▶ [STATED PROBLEM]
Copy out the material word for word, from its first line through the line containing "will click(447, 239).".

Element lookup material
* * * * * * *

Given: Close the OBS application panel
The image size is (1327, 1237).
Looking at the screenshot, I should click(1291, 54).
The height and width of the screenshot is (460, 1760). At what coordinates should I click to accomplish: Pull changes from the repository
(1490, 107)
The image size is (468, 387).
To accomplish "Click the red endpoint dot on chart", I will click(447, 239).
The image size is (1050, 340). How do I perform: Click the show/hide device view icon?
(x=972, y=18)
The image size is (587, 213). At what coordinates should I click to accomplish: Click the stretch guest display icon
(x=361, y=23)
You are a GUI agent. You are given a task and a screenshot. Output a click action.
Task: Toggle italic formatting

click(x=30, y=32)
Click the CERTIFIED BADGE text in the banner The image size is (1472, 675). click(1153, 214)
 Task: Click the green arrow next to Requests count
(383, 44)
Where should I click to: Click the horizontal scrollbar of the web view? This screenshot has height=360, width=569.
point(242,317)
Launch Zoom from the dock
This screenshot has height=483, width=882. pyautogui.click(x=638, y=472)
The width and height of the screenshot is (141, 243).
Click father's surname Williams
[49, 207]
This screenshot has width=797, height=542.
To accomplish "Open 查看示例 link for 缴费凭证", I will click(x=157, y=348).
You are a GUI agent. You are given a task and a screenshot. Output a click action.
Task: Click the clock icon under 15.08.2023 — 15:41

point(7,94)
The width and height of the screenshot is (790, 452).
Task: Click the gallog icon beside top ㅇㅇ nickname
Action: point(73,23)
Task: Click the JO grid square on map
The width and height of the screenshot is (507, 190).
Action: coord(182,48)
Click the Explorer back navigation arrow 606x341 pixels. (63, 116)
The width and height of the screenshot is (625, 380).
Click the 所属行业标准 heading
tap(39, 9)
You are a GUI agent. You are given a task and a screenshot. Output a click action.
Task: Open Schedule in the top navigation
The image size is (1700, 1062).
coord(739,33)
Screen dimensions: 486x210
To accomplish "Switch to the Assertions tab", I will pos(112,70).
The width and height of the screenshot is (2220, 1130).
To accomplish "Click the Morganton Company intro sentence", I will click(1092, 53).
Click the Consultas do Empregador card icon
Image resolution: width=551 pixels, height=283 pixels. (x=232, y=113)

* * * * * * *

▶ [WORKED ANSWER]
Given: Close the OBS application panel
The image size is (1327, 1237).
Looking at the screenshot, I should click(1291, 54).
The height and width of the screenshot is (460, 1760). At what coordinates should I click to accomplish: Pull changes from the repository
(1490, 107)
The image size is (468, 387).
To accomplish "Click the red endpoint dot on chart", I will click(447, 239).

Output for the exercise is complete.